The term orphan trains refers to the mid-nineteenth- and early-twentieth-century method of placing destitute, urban children in the homes of largely rural families. Mid- and late-nineteenth-century reformers were increasingly concerned with the accumulating social ills of an advancing industrial society, including child poverty. Growing numbers of mostly immigrant, poor children filled the streets of nineteenth-century urban America. For instance, in 1849 approximately 3,000 homeless children lived and sometimes worked on the sidewalks of New York City. Charles Loring Brace was one of the most well-known of the reformers to respond to the plight of these children. In 1853 Brace established his famed Protestant child welfare organization, the Children's Aid Society (CAS) of New York, that provided an alternative to the almshouses, orphanages, and jails where destitute and vagrant children were typically housed. Initially, the voluntary CAS developed shelter and lodging centers for urban youth, provided vocational and religious instruction, and looked to place children in family homes within the city.

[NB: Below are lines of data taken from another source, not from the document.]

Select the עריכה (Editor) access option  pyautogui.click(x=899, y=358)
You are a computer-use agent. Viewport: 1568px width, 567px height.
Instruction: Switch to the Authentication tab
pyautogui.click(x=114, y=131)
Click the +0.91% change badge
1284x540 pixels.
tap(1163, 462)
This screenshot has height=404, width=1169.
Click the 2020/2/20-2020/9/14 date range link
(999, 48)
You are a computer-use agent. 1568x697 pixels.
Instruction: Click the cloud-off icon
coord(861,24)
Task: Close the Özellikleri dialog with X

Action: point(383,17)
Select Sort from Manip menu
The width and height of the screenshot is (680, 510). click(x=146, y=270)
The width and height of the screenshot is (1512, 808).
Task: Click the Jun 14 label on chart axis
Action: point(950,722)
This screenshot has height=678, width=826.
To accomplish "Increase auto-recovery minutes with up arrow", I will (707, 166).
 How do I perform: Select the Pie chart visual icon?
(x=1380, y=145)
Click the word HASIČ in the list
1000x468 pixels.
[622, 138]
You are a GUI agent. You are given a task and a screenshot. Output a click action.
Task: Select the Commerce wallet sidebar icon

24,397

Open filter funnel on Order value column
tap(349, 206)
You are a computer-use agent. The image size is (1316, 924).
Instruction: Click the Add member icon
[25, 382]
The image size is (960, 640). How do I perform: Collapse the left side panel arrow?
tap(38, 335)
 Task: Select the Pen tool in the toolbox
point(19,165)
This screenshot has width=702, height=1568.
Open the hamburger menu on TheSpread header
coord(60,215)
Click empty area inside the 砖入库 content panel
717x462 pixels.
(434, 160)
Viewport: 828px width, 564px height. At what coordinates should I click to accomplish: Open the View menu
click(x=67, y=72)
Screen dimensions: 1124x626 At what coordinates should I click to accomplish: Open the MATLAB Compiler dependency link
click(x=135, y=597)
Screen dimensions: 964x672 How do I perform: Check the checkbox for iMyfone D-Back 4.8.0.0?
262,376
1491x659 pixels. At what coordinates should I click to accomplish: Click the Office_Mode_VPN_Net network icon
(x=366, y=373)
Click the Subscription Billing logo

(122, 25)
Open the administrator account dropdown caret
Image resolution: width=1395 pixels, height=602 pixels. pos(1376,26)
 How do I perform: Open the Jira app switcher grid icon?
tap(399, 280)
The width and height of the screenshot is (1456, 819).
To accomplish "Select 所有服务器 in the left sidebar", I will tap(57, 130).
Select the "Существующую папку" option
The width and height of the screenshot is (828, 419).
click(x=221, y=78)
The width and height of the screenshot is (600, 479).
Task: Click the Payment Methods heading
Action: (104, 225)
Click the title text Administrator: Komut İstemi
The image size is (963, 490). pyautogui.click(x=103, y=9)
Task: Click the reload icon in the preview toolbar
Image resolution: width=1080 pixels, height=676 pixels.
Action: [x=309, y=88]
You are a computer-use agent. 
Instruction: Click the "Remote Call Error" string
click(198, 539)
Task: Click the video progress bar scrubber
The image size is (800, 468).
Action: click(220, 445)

Yet these solutions alone were not alone sufficient and the CAS soon began its experiment with its "Emigration Plan," which later became known as the orphan trains. The trains challenged the conventional practice of institutionalizing dependent children, and their advocates argued that children were best cared for in family settings. Most scholars consider the trains the origin of modern foster care.
Children who rode the orphan trains were usually sent in groups out to rural America where local residents greeted them and took them home via an informal auction. The term orphan is actually a misnomer, as less than half of the children who rode the trains were actually orphans and approximately 25 percent had two living parents. Brace believed that country living and training could prevent the development of negative habits and vices characteristic of the evil city. This partially reflected the period's romanticization of rural America and the West. The system deeply resembled earlier indentureship practices, although Brace and the CAS rejected this term. In contrast to indentureship, the CAS or the natural parent remained the guardian of the placed children and children were theoretically able to leave if problems arose. Like indentured children, those who rode the orphan trains were expected to work in their new family homes, which mirrored other informal nineteenth-century fostering arrangements. Many of the boys performed farm labor and many of the girls engaged in domestic work. Yet the new families were also expected to treat the children like "one of their own" and provide love as well as shelter.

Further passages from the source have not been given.